Problem details ▸
Please output exactly the part of the records below that opens with the line containing "The Morning Meal, by Émile Munier (223, 2334)" and closes with the line containing "Cape of Good Hope (351, 2303)", both lines included, and nothing else.

Data listing ▸
==========
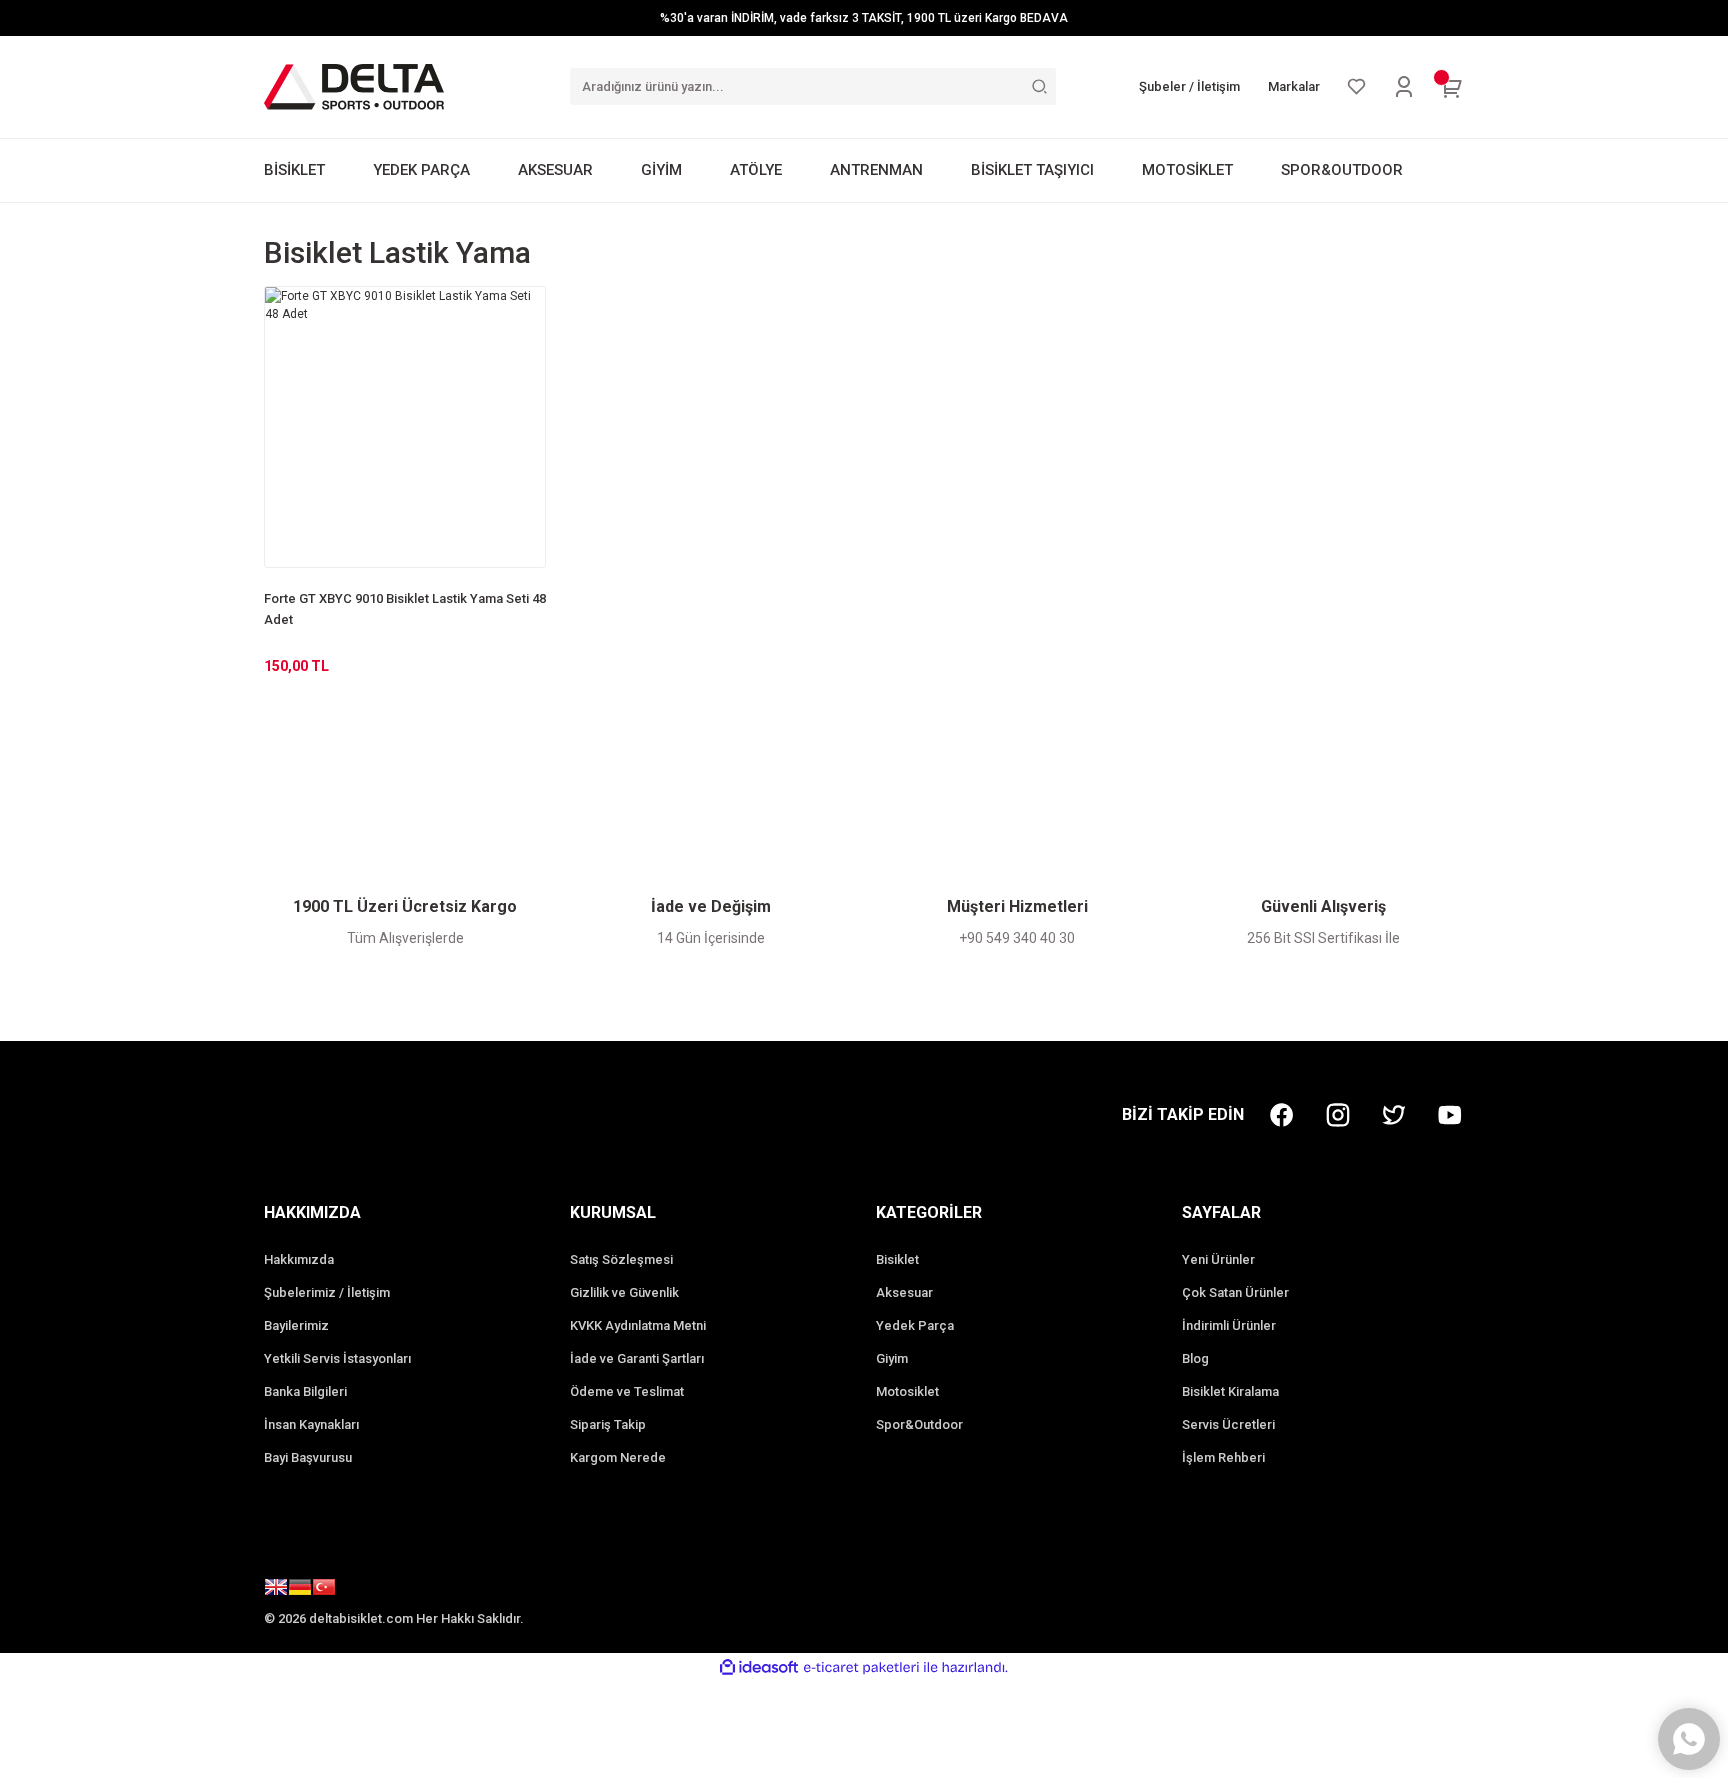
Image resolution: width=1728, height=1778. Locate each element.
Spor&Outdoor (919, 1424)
==========
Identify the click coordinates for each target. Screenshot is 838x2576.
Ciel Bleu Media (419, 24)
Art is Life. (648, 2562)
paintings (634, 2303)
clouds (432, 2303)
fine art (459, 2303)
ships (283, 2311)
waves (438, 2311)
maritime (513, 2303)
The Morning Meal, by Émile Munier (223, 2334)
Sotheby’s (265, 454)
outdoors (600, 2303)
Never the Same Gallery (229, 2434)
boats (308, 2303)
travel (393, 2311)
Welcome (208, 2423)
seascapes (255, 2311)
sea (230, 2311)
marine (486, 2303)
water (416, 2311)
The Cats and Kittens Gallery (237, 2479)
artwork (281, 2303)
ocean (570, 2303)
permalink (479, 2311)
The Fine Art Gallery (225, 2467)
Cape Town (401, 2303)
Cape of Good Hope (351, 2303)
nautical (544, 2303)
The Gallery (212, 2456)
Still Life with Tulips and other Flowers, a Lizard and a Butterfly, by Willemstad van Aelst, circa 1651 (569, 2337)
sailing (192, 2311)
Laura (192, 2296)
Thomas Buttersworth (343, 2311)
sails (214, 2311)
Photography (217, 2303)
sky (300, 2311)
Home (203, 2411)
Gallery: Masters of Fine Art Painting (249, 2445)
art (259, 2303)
==========
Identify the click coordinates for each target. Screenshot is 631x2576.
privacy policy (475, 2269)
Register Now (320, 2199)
==========
Exercise solution ▸
The Morning Meal, by Émile Munier (223, 2334)
Sotheby’s (265, 454)
outdoors (600, 2303)
Never the Same Gallery (229, 2434)
boats (308, 2303)
travel (393, 2311)
Welcome (208, 2423)
seascapes (255, 2311)
sea (230, 2311)
marine (486, 2303)
water (416, 2311)
The Cats and Kittens Gallery (237, 2479)
artwork (281, 2303)
ocean (570, 2303)
permalink (479, 2311)
The Fine Art Gallery (225, 2467)
Cape Town (401, 2303)
Cape of Good Hope (351, 2303)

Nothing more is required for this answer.